He didn’t take the train, and he didn’t take the room he was offered at Grimmauld Place. He stayed with Aunt Andromeda. When Cousin Sirius called, he went up to the guest room and cast _ Protego _ on the door; when Cousin Dora visited, he took Merry for a walk and didn’t come back until she’d gone. He ignored the letters that piled up, no matter how urgently they were addressed or how reproachfully Hedwig looked at him.

He’d have made it to July that way if not for Hermione, who Apparated into the room without warning, waking Draco from a sound sleep and sending Merry absolutely mad with barking.

“What is _ wrong _ with you?” she demanded, standing at the foot of the bed with her arms crossed and frowning like a thundercloud.

Draco gaped at her, still only half awake. “What?”

“You won’t talk to anyone!” Hermione said. She bent to pick up Merry, and let him lick her face, the little traitor, without losing steam. “You won’t answer your letters! Everyone’s been worried sick!”

“Why do you even care?” Draco demanded. “Leave me alone! I just want to be left alone!”

He meant it: he couldn’t stand the thought of facing anyone’s contempt or pity. Every time he closed his eyes he saw Father’s face, pleading with him, offering Draco everything he wanted. _ Everything can be like it was. We’ll have our rightful place back, all of us, you’ll be with your mother and with me where you belong. We’ll go home, we’ll make it right, just as it was. The Dark Lord will forgive everything, if only we can-- _

And Draco was, somehow, still stupid enough to believe that his father was right, that his father wanted what was best for him, that there was a life waiting for him to step back into as if he’d never left it. He’d wanted to believe in that, just for a moment, in his weakness and stupidity. Wanted it enough to kill for it.

Father had used that, of course. Because what Father really wanted, more than anything, was his own place at the Dark’s Lord’s right hand.

“Draco, you don’t have to be alone,” Hermione said. Merry was trying to wriggle to freedom, and she let him down onto the foot of Draco’s bed.
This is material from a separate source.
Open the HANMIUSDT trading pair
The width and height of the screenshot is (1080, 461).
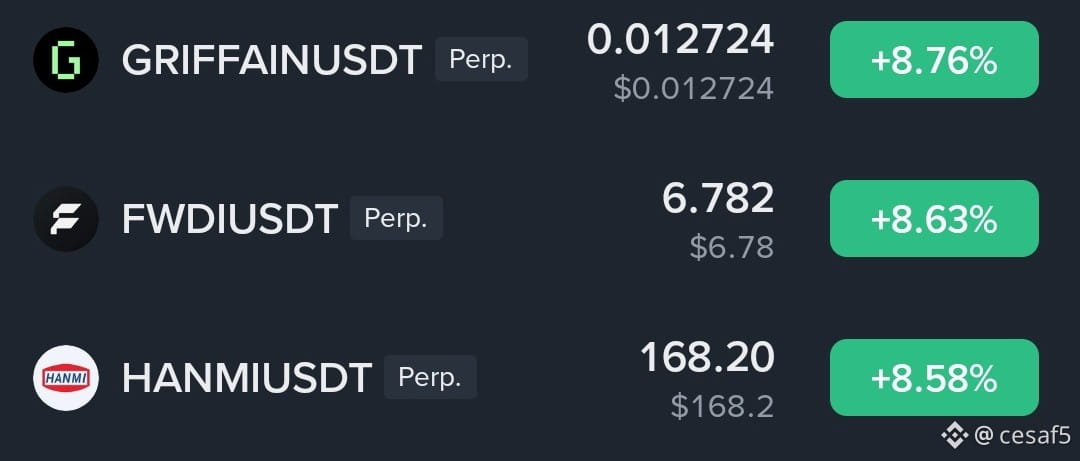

He immediately mounted a campaign against Draco’s pyjama sleeve. “I don’t know how you must be feeling--”

“No, you don’t,” Draco said. “Your parents never tried to talk you into killing anyone!”

“My parents are in Australia under assumed names,” Hermione snapped back at him, “and if you want to change that state of affairs, you ought to stop sulking and come _ help _ us!”

Draco could cope with a Hermione who was angry at him far better than a sympathetic one, at least: he had a lot more practice.

“What do you want me to do?” he said. “It’s not as though anyone in the Order’s going to trust me.”

“Oh, _ honestly_,” Hermione said. “We _ know _ you. You wouldn’t have actually done it. Even if Snape hadn’t --”

“What do you know?” Draco said. “I would have. I was _ trying _ to.”

Hermione shook her head and, strangely, smiled a little, the corners of her mouth turning up while her eyes remained serious. “You really have to _ mean _ the Killing Curse,” she said. “I’ve learned a bit about it, lately -- Dumbledore told Harry some things, and he told me. I don’t think you could have done it. Not really.”

Some small, surface part of Draco was a little affronted at that. The rest of him, though, all the parts that had been screaming with wrongness through that whole awful night, through every moment at the top of the tower -- the rest of him was relieved.

“All right,” he said. “Fine. Thank you, I suppose.”

“You’re welcome,” she said. “Now, answer your letters and stop avoiding everyone, will you?”

“All _ right_,” Draco said. “If it means you’ll leave _ off _ already.”

Hermione insisted on shaking on it, which was playing dirty because she knew that meant Draco _ would _ take it seriously. “ _ And _ I’d better see you at Bill and Fleur’s wedding,” she said. “You’ve still got a few days to RSVP.”

“You’re relentless,” Draco said, but he agreed to it, and after Hermione Apparated out again he fetched the stack of unopened mail. 

Nothing in it could possibly be worse than being shouted at by Granger in his pyjamas, he supposed. She had probably known that. It was infuriating, but also a strange sort of comfort.

He opened the first letter in the stack, and tried to focus. Albus Dumbledore was dead, and it was at least a little bit Draco’s fault, but there was nothing to be done for it now. He had other work to do.


	7. Chapter 7

At the end of his seventh year at Hogwarts, Draco let his Shield Charm sputter into nonexistence, and fell over.

He didn’t quite land. The first- and second-years he’d kept behind him, all through the battle, helped him down to the ground.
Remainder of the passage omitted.